▶ _Task directions_: Give again, exactly and without pictures, the lines running from the line with "The height and" to the end of the records below.

Stored data entries
=======

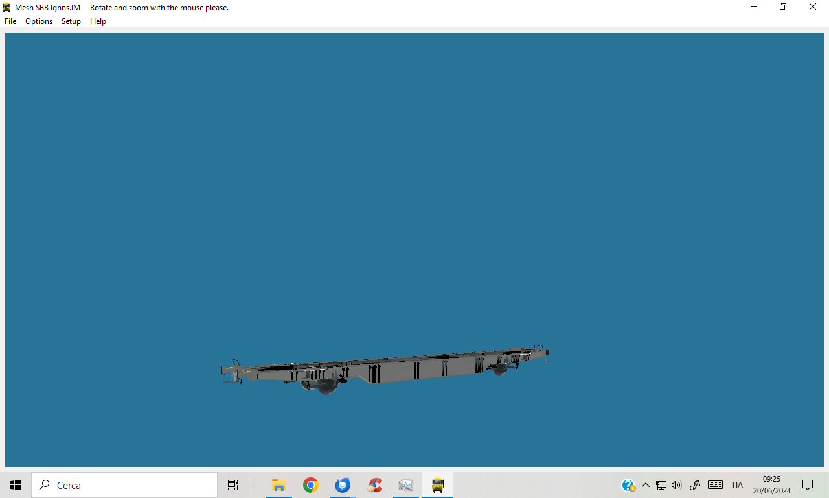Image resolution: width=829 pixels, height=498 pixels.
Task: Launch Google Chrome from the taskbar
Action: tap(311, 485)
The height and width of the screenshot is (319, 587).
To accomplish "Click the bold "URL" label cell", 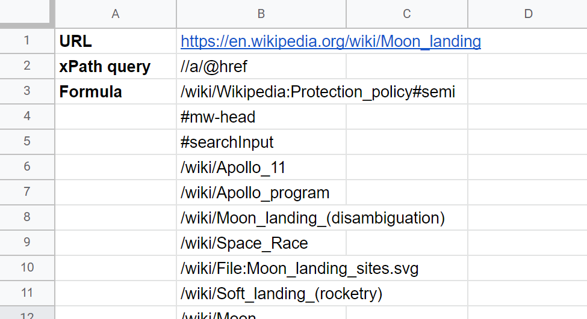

=======

▶ _Result_:
The height and width of the screenshot is (319, 587).
To accomplish "Click the bold "URL" label cell", 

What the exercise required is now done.